On Thursday, Oct. 11th, I found myself sitting in an empty classroom with a class acquaintance We were in between classes, and she had invited me to drink coffee with her. We’ve talked about our lives for a while, and I knew she was a Christian. You see, I was kind of happy she asked because there was something I desperately needed her perspective on.
About a year ago, I found myself pregnant after a very brief affair with a married man. We were irresponsible, and I was ashamed of myself. Distraught, I ran home to my mother, craving some support.
Unfortunately, she was just as ashamed as I was and could not believe the decisions I had made. In her words: “I didn’t raise you to be a whore.”
Her disappointment cut me, and with no other option I could see…I had an abortion the next week.
The next months were filled with such a horrid emptiness, I couldn’t even begin to tell you. It was only after starting the semester an meeting some new people that it began to subtly subside.
So. I walked into the classroom, completely prepared to have this discussion with my new friend. She seemed grounded, and I really wanted to know what her God said about my mistakes. Based on my previous experiences, I was fully prepared for a discussion about fire, brimstone, and eternity in Hell for everything I’d done. In fact, I had already emailed my professor to say I might miss class…just in case things got to heavy and I had to leave.
But she surprised me when she said two words. “It’s okay.”
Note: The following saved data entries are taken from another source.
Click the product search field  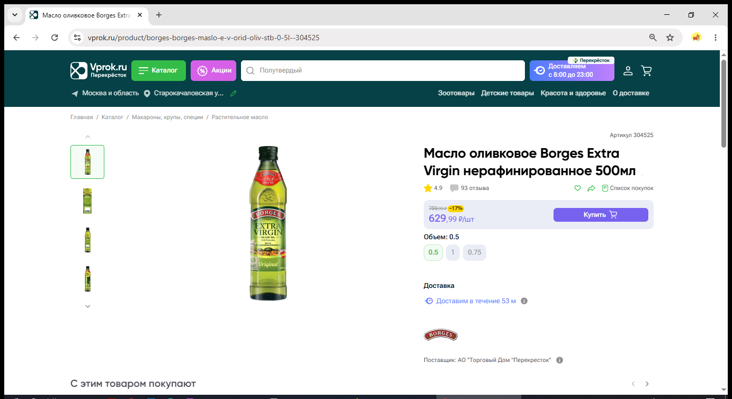point(382,70)
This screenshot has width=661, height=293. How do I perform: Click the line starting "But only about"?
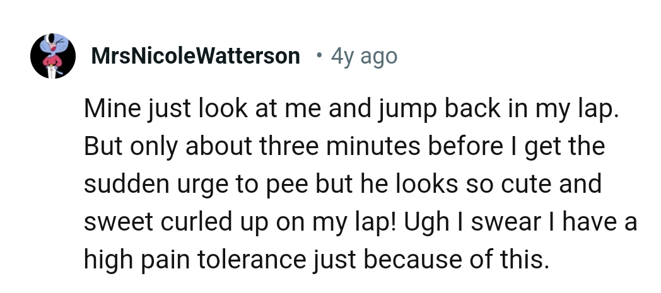344,147
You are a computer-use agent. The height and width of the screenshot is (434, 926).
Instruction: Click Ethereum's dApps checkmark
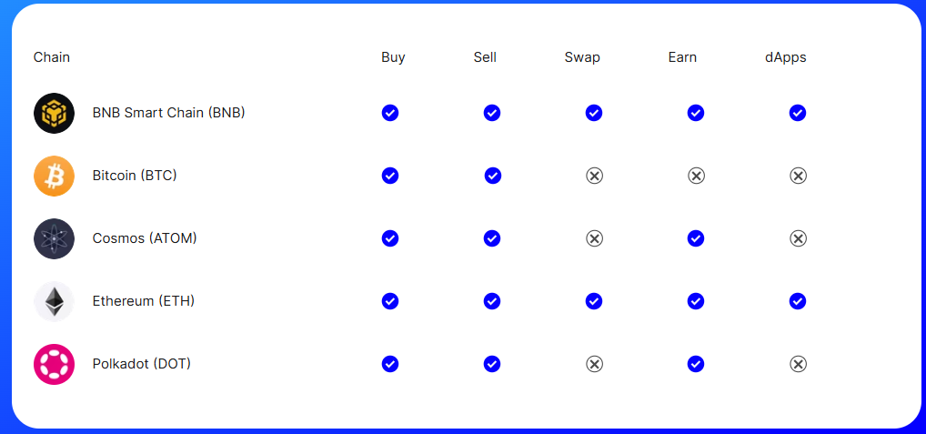(x=798, y=301)
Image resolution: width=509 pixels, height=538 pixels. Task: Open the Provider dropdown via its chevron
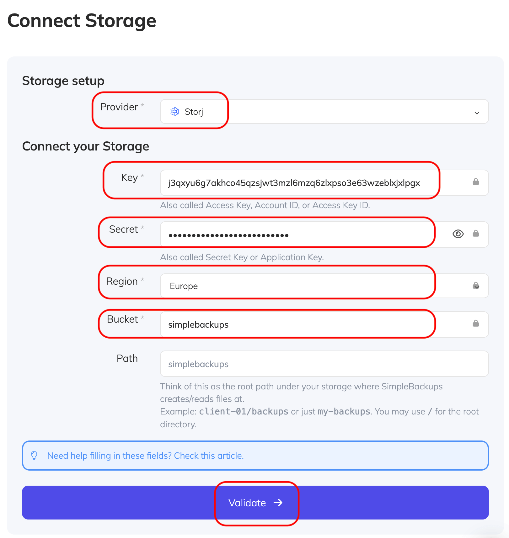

Then, she smiled, grabbed my hands and told me all about how and why everyone is messed up. Most importantly, how and why everyone still has a hope. She told me it was “The Gospel” and that it meant that regardless of who and where I was…I was still loved.
I wish I could tell you I accepted Christ right then, but I didn’t.
I’m still trying to figure a lot of things out, but I wanted to thank you (whoever you are) for doing this.
Your “Engage 24” really gave me something tangible, and it has been the first piece of life I’ve seen in a while. I’ve even begun to see new strength, and it is helping me begin to do things like rebuild my relationship whith my mother. I plan on calling the father of the child I aborted and forgiving him for the way he reacted.
I’ve also been speaking with my aunt and uncle, and they are giving me more resources about life as a Christian.
Thank you to my new, dear friend, and thank you people of this organization. I look forward to thanking this God, and learning more about him. You have impacted me more than you’ll ever know.
Who are you going to share the Gospel with?